A gleaming silver machine takes up most of the room. One end of it looks like a scanner, and the lid is up. An led display reads 5:50 p.m., July 6, 2008. There’s a red button beside the display.

“Man, this is some pricey facility,” Bush says.

“We’ve had some generous donors,” the scientist answers. “Some from your home state.”

“Does this thing use a lot of energy?” Cheney says.

“That’s an understatement. It could cause a brownout in this area.”

“There’s the chair,” Bush says. At the far end of the room, an ordinary office chair, red in colour, sits in a glass booth.

“Let’s load the document,” Rove says. “And now, if anyone can show just cause why this thing should not be done, let him . . . ”

“Karl, wait,” Cheney says. “You’re going an awful long way back, all the way to 1995, and starting history over again. Who’s to say anything will turn out the same? Who’s to say Dubya will even be running in 2000?”

“Unrelated events don’t change — right, Doc?” Rove says, winking again at Lieserl.

“Right, that’s it.”

“Okay, then,” Rove says. “Gentlemen, science changed a chair from blue to red. Now it is going to change a decade from blue to red.”

Cheney isn’t quite done. “Karl, there’s something more going on here. You keep winking at Lieserl, and I want to know why. Why are you so goddamn confident about this?”

“I thought you would never ask,” Rove says. “Here’s the beauty part. You get one look at the outcome without actually doing the thing, and the next time you look at it you’ve done it. We already had the preview.”
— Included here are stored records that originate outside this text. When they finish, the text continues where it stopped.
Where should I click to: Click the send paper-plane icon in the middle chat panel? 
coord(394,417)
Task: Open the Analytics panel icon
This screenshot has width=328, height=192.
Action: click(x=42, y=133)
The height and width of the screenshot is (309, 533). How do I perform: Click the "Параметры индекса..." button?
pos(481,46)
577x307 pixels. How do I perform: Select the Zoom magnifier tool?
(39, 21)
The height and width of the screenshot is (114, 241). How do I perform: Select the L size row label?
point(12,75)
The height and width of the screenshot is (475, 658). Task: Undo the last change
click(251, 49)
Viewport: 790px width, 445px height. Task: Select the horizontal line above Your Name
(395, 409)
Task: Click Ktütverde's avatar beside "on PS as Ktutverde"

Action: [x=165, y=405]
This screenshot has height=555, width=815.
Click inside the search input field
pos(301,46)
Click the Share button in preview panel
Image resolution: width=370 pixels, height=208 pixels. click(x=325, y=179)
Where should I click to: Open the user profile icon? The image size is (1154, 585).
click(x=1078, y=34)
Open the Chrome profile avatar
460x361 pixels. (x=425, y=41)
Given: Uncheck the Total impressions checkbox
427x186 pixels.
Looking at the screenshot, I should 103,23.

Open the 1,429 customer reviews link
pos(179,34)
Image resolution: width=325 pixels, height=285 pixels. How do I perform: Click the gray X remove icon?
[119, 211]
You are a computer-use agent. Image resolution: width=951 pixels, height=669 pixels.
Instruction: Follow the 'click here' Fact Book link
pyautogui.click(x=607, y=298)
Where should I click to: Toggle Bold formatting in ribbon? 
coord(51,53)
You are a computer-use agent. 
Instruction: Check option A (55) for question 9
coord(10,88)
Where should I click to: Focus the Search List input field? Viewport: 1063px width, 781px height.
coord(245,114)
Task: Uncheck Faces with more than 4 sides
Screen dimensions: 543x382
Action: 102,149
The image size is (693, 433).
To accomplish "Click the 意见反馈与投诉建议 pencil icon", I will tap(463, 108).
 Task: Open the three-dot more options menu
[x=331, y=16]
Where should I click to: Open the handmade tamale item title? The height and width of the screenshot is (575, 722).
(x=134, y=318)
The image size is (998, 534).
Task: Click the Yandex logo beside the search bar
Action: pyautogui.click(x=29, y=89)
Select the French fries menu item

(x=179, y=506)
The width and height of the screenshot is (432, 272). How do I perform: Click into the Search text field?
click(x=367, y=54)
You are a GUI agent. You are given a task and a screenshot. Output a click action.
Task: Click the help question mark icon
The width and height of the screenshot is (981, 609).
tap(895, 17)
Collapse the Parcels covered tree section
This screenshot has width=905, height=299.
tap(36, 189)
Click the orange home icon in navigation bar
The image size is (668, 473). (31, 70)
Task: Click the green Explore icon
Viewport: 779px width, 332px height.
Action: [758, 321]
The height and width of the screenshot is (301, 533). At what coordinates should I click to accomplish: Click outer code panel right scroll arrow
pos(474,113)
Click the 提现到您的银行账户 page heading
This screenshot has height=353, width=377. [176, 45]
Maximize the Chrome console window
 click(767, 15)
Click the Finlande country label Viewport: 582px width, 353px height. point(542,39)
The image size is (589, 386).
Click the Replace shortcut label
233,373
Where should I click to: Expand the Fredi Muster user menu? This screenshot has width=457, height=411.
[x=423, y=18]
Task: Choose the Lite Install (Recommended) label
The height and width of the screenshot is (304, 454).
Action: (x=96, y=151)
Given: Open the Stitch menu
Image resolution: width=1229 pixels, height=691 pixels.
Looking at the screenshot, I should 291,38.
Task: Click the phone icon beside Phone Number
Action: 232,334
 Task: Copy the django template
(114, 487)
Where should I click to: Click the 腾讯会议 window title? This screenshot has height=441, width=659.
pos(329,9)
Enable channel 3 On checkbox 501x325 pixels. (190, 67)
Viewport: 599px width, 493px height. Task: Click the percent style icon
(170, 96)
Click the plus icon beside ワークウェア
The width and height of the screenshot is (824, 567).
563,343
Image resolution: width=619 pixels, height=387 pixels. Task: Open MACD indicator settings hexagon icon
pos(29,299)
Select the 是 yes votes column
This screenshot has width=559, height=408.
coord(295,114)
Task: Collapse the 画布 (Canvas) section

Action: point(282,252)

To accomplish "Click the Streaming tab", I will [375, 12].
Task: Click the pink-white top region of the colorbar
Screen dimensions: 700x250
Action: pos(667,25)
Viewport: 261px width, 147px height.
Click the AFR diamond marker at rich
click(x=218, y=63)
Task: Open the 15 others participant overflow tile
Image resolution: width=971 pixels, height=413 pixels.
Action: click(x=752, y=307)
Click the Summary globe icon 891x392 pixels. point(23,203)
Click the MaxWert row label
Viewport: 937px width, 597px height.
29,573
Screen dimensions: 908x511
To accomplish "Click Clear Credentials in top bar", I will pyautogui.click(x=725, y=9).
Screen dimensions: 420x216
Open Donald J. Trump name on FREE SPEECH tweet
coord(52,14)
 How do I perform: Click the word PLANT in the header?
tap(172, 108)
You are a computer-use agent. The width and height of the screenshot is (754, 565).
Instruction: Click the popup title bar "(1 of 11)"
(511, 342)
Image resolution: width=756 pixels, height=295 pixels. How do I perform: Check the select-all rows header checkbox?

“What? We just got the document.”

“I scoped it,” Lieserl says. “At the Lewinsky residence. You can do it remotely, for the first pass. It’s only a simulation.”

“You get a glance,” Rove says. “We saw enough to know we’re on the right track. Mucho righto.” He lets out a high-pitched giggle. “Lee Atwater never thought of this!”

“All right,” Cheney says. “Do it.”

The nurse was watching TV in the Lewinsky living room. A hard-hitting special showed both sides of the “Would the towers have fallen? ” controversy. In the bed, Monica slept on.

Then at 5:59 several things changed.

The nurse was gone.

Monica was gone.

The bed was gone.The TV was in a different corner of the room.

A news commentator was saying, “And now our perspective for today. As the candidates debate the war in Iraq, it’s interesting to note that Bush’s so-called response to the 9/11 attack has cost way over one million times what the attack cost al Qaeda. That’s right, 9/11 cost bin Laden $500,000. A million times that would be $500 billion; but the Congressional Budget Office says war expenditures will approach $750 billion by the end of 2008. Too bad Iraq had nothing to do with 9/11.

“In other news, the galloping US debt is now over $9.4 trillion; another starlet goes into rehab; and a new report says that Social Security and Medicare are heading for crisis.”